As you can see above, several of the predictions appear to be pretty close, but we only have a 65% testing accuracy. This is because a few outliers are throwing off the accuracy.

final['difference'] = abs(final['actual_age'].astype(int) - final['predicted_age'].astype(int))
final.sort_values('difference', ascending=False).iloc[0,:]
player_id         8468101
first               radek
last             martinek
actual_age             42
predicted_age          28
difference             14
Name: 123, dtype: object

For Radek Martinek, my model predicted that he is 28 years old when he is actually 42 years old. That is a 14 year difference!

Perhaps a player's statistics is not completely indicitive of his age. This is mainly because this type of analysis is subject to large outliers such as the Radek Martinek case.

How to make our predictions more accurate? To make my preditions more accurate, I would need more features merged from other datasets.

5. Multiclass Classification

Now, let's see if we can use the same statistics to predict what position each player is.

sns.lmplot(x='takeaways', y='giveaways', data=players, hue='pos')
plt.title("Giveaways vs Takeaways")

It definitely appears that there are some features from players that will help us determine what position a certain player is.

Below are the variables I will be reusing from part 3:

  • train_df - training feature matrix without pos
  • test_df - testing feature matrix without pos
  • train_pos - player positions from the training data
  • test_pos - player positions from the testing data

Feature Selection

Here I remove the features that decrease the accuracy of my model. I determined which features to remove by running multiple tests and choosing the features that gave my model the highest accuracy.

train_df = train_df.drop(['penaltyMinutes', 'assists', 'shots'], axis=1)
test_df = test_df.drop(['penaltyMinutes', 'assists', 'shots'], axis=1)

Now, I define a logistic regression model.
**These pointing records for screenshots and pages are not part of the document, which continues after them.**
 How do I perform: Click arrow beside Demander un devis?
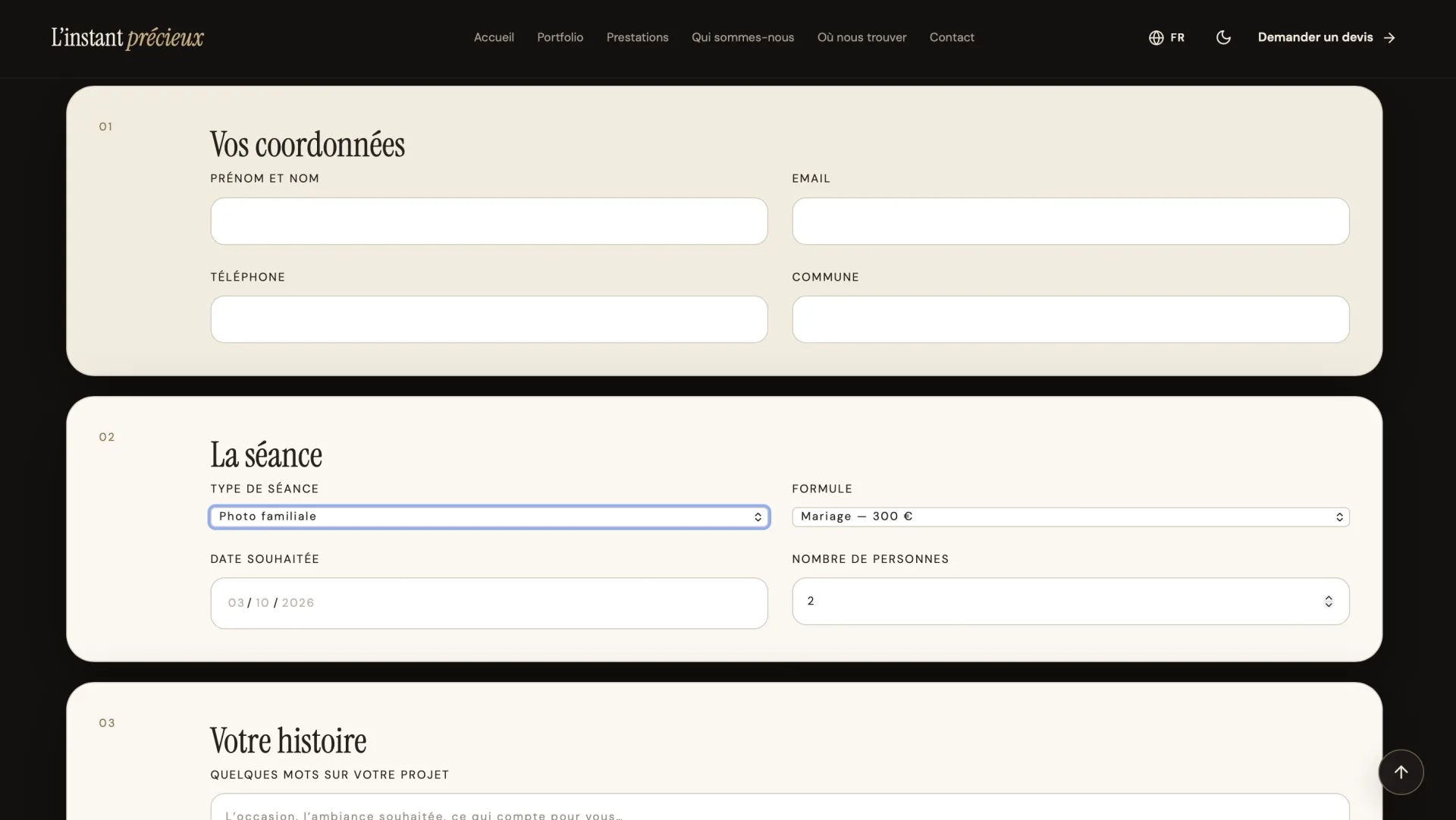[1389, 37]
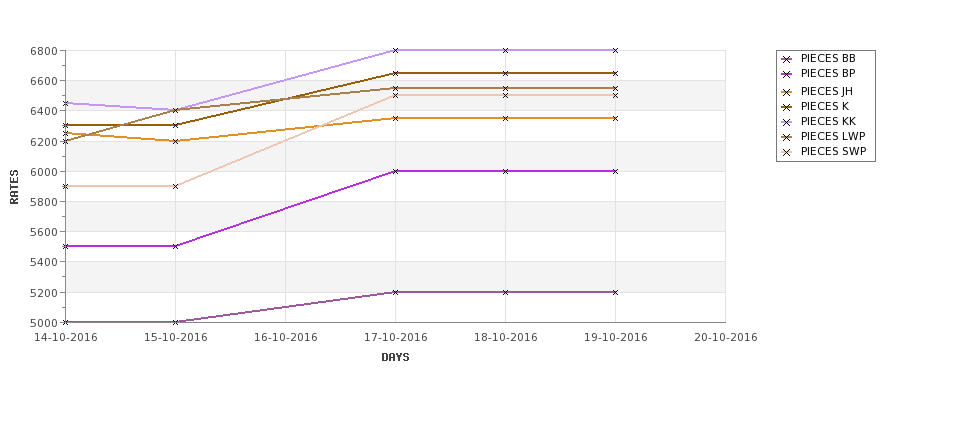Click PIECES KK point at 6800 on 18-10-2016
Screen dimensions: 975x429
[506, 50]
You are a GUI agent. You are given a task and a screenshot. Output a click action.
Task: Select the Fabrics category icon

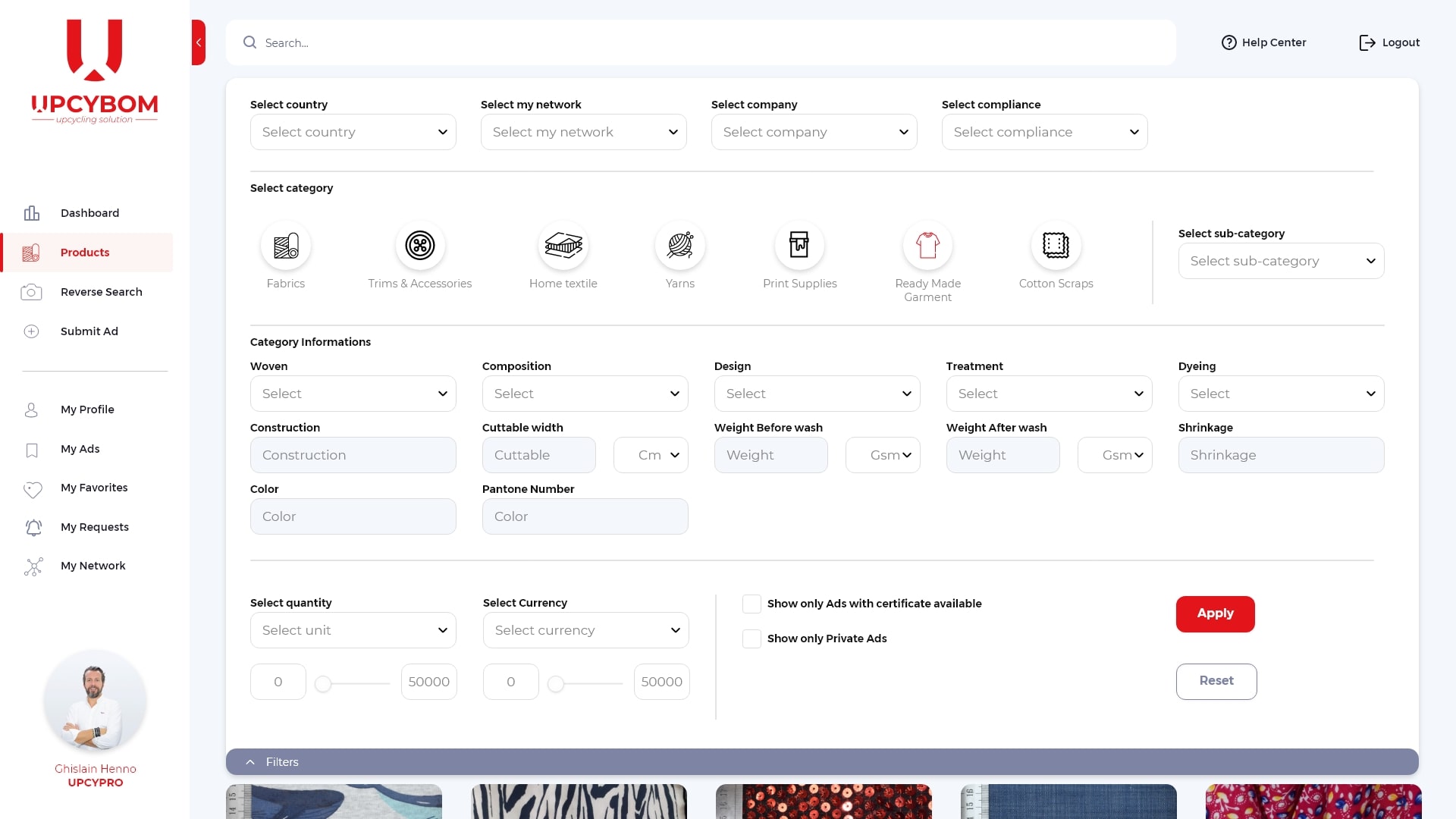pyautogui.click(x=286, y=246)
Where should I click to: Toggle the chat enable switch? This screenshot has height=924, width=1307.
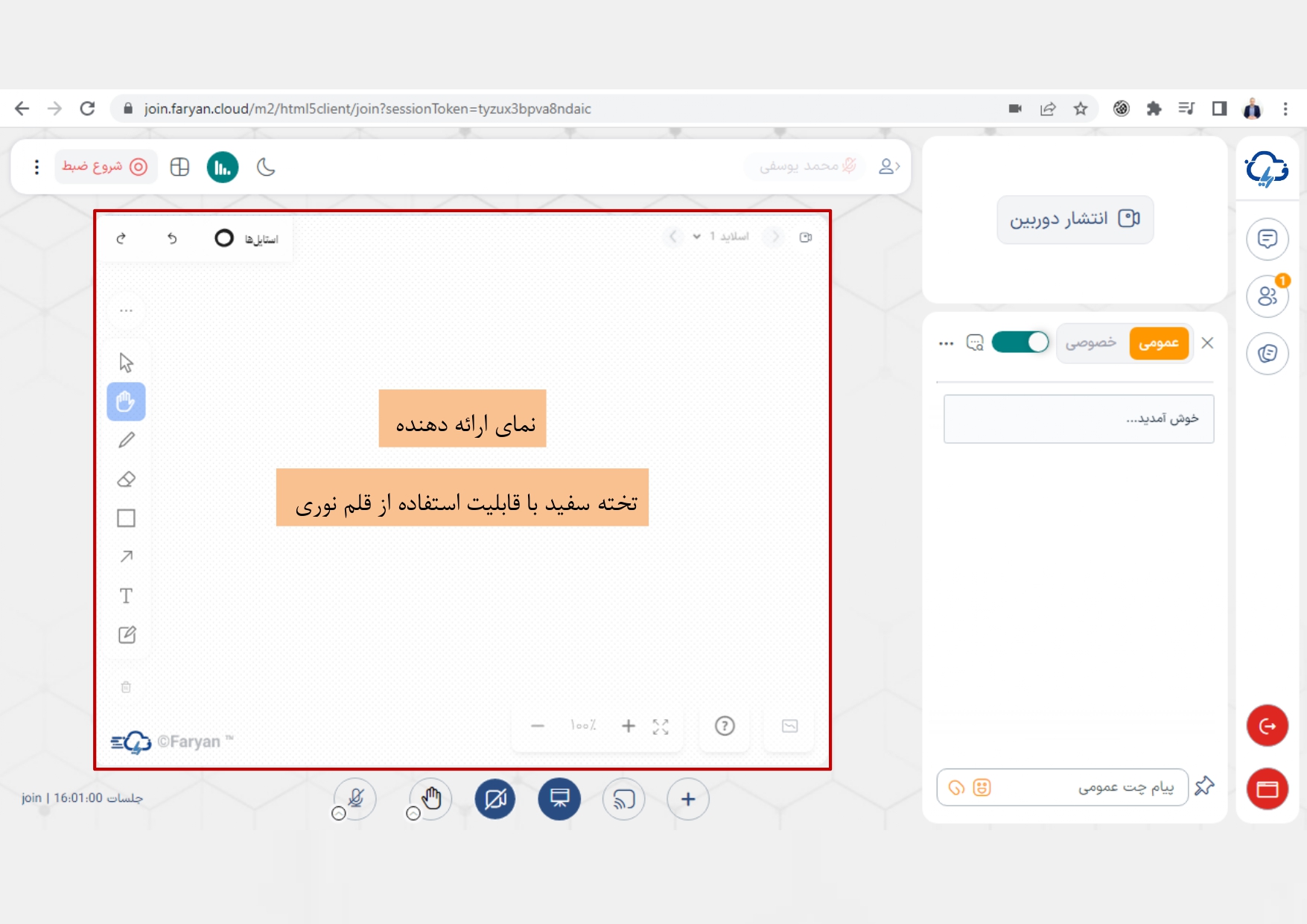click(1020, 342)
My model's predictions are stored in the predicted_pos column in the below dataframe.

# Defining a Logistic Regression model
lr = LogisticRegression(random_state=42)

# Fitting the model to the training data, train_pos)

# Storing my model's predictions from the test data
y_pred = lr.predict(test_df)

# RESULTS is the original testing data (not the feature matrix)
results = X_test.drop([ 'shots', 'goals', 'assists', 'hits', 'timeOnIce',
       'faceOffWins', 'penaltyMinutes', 'faceoffTaken', 'pp_goals',
       'takeaways', 'giveaways', 'nat', 'cob', 'dob',
       'link', 'age', 'year'], axis=1)

# Adding our predictions to RESULTS for comparison
results['predicted_pos'] = y_pred
player_id first last pos predicted_pos
1124 8476805 spencer abbott LW LW
813 8475246 kevin connauton D D
1175 8476911 tanner richard C C
534 8473584 andrew macdonald D D
514 8473534 patrik berglund C C
# FINAL_2 is every player that my model accurately predicted their position
final_2 = results[results['pos'] == results['predicted_pos']]

test_accuracy = final_2.shape[0] / results.shape[0]
print('Test Accuracy: ', test_accuracy)
Test Accuracy:  0.750788643533123

My model accurately predicts a players position (only given their statistics) with a 75% accuracy. This isn't perfect, but it's much more accurate than predicting a player's age.